=== Material for this exercise ===

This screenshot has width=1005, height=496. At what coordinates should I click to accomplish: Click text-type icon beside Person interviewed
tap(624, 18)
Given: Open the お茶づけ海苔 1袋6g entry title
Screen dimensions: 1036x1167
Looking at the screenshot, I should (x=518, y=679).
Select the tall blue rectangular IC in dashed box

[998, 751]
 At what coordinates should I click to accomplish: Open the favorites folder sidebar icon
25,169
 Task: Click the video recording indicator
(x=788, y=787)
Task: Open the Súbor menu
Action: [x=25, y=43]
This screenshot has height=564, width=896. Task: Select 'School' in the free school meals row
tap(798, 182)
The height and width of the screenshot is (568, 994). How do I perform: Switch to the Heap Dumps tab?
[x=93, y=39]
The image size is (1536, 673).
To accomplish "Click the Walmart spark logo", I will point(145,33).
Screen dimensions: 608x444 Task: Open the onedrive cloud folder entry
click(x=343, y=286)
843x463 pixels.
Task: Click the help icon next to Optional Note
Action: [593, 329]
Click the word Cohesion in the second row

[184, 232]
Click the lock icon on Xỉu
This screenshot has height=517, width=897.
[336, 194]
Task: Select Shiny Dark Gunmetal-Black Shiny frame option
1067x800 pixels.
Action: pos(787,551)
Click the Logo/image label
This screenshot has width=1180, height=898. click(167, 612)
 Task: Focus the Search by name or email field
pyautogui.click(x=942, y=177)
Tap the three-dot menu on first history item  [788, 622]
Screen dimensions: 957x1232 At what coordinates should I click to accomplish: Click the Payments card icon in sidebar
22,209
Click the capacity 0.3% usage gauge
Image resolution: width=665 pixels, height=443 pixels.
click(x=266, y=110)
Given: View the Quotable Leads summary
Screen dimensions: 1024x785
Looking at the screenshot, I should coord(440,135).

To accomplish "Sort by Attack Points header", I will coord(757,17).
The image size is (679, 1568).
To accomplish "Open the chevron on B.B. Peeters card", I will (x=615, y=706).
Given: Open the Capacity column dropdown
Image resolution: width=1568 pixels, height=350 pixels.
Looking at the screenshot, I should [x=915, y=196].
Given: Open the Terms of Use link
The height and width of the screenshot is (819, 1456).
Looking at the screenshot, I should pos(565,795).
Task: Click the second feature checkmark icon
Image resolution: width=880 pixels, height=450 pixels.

===

Goal of the exercise | Return all of the data above verbatim.

Response area |
This screenshot has width=1005, height=496. At what coordinates should I click to accomplish: Click text-type icon beside Person interviewed
tap(624, 18)
Given: Open the お茶づけ海苔 1袋6g entry title
Screen dimensions: 1036x1167
Looking at the screenshot, I should (x=518, y=679).
Select the tall blue rectangular IC in dashed box

[998, 751]
 At what coordinates should I click to accomplish: Open the favorites folder sidebar icon
25,169
 Task: Click the video recording indicator
(x=788, y=787)
Task: Open the Súbor menu
Action: [x=25, y=43]
This screenshot has height=564, width=896. Task: Select 'School' in the free school meals row
tap(798, 182)
The height and width of the screenshot is (568, 994). How do I perform: Switch to the Heap Dumps tab?
[x=93, y=39]
The image size is (1536, 673).
To accomplish "Click the Walmart spark logo", I will point(145,33).
Screen dimensions: 608x444 Task: Open the onedrive cloud folder entry
click(x=343, y=286)
843x463 pixels.
Task: Click the help icon next to Optional Note
Action: [593, 329]
Click the word Cohesion in the second row

[184, 232]
Click the lock icon on Xỉu
This screenshot has height=517, width=897.
[336, 194]
Task: Select Shiny Dark Gunmetal-Black Shiny frame option
1067x800 pixels.
Action: pos(787,551)
Click the Logo/image label
This screenshot has width=1180, height=898. click(167, 612)
 Task: Focus the Search by name or email field
pyautogui.click(x=942, y=177)
Tap the three-dot menu on first history item  [788, 622]
Screen dimensions: 957x1232 At what coordinates should I click to accomplish: Click the Payments card icon in sidebar
22,209
Click the capacity 0.3% usage gauge
Image resolution: width=665 pixels, height=443 pixels.
click(x=266, y=110)
Given: View the Quotable Leads summary
Screen dimensions: 1024x785
Looking at the screenshot, I should coord(440,135).

To accomplish "Sort by Attack Points header", I will coord(757,17).
The image size is (679, 1568).
To accomplish "Open the chevron on B.B. Peeters card", I will (x=615, y=706).
Given: Open the Capacity column dropdown
Image resolution: width=1568 pixels, height=350 pixels.
Looking at the screenshot, I should [x=915, y=196].
Given: Open the Terms of Use link
The height and width of the screenshot is (819, 1456).
Looking at the screenshot, I should pos(565,795).
Task: Click the second feature checkmark icon
Image resolution: width=880 pixels, height=450 pixels.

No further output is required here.